Rewrite the listing from its first line through the line that holds "coord(228,304)", inclusive, changing "product image" to "package photo" and leaving everything else as it is. Leave the pictures out.
•••
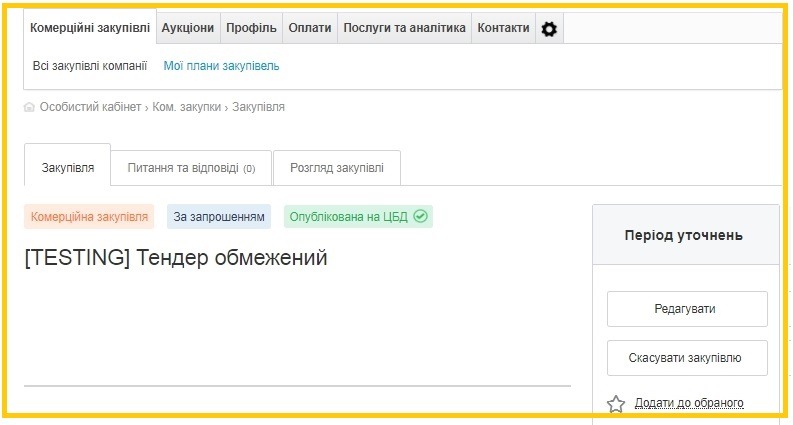The width and height of the screenshot is (793, 425).
Task: Open the Аукціони menu item
Action: [187, 29]
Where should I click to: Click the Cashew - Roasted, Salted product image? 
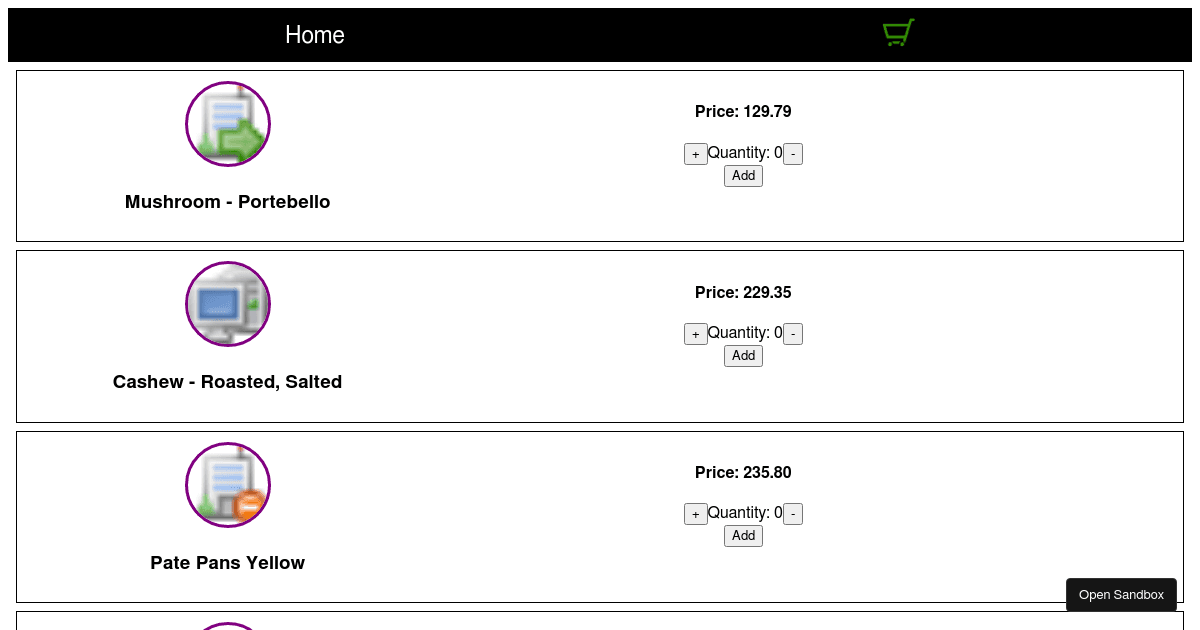coord(228,304)
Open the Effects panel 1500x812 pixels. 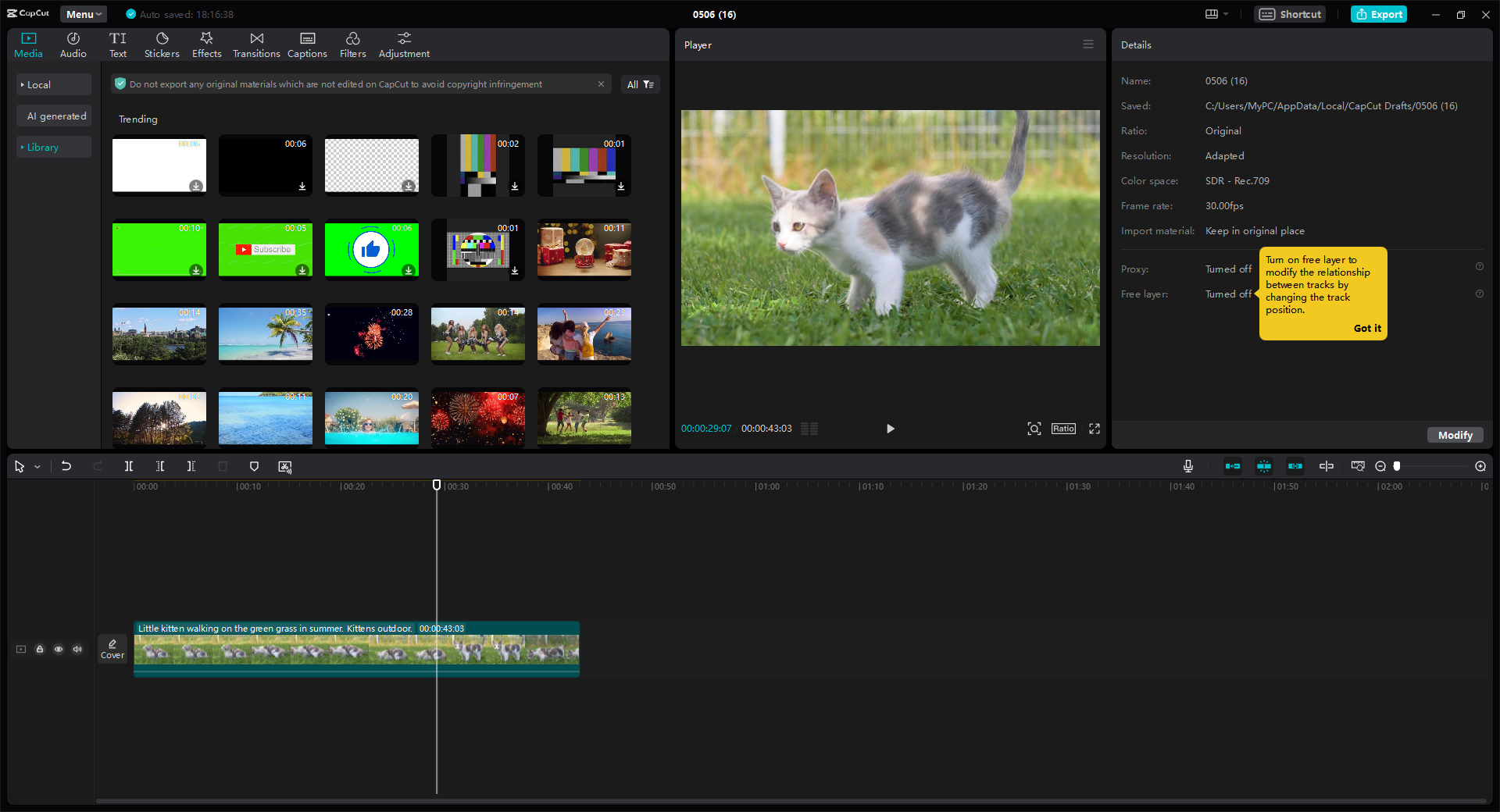[206, 44]
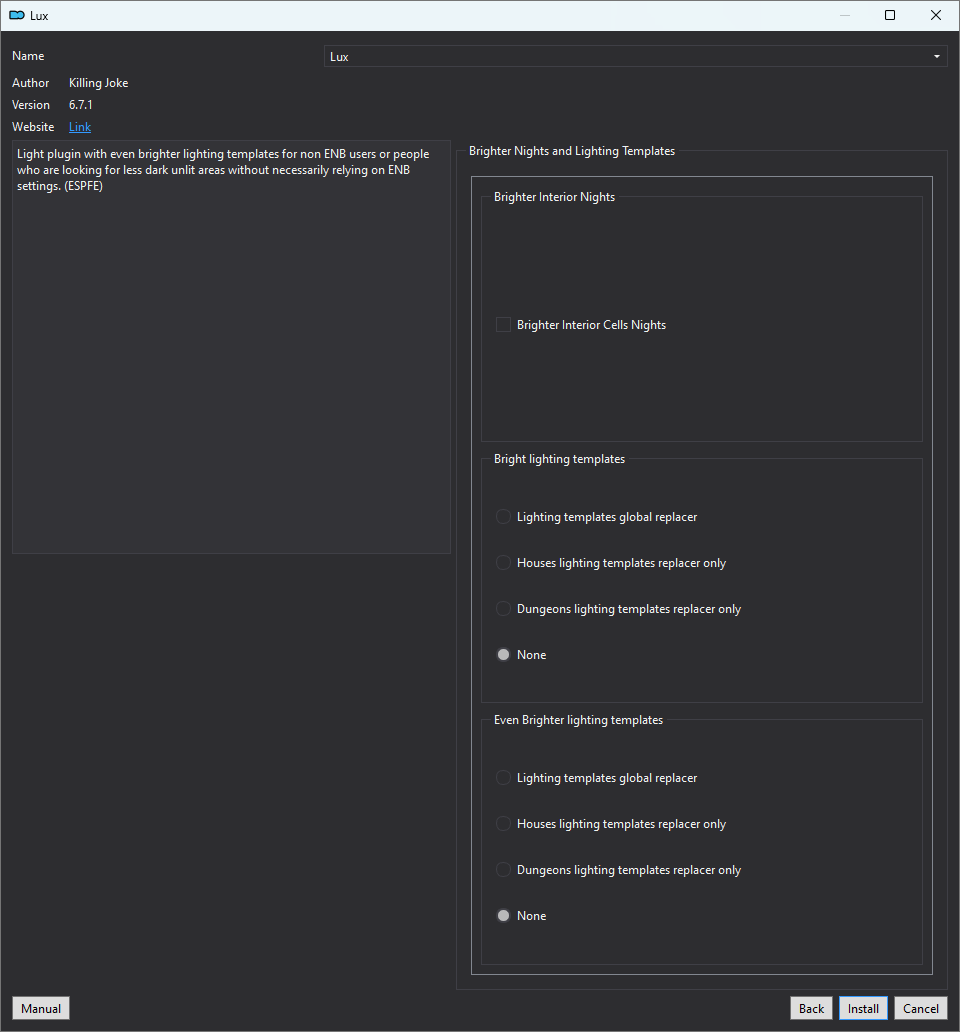The width and height of the screenshot is (960, 1032).
Task: Close the Lux installer window
Action: click(936, 15)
•••
COMPLETE RESPONSE -
The width and height of the screenshot is (793, 425).
Task: Open the Аукціони menu item
Action: [187, 29]
Where should I click to: Click the Cashew - Roasted, Salted package photo? 
coord(228,304)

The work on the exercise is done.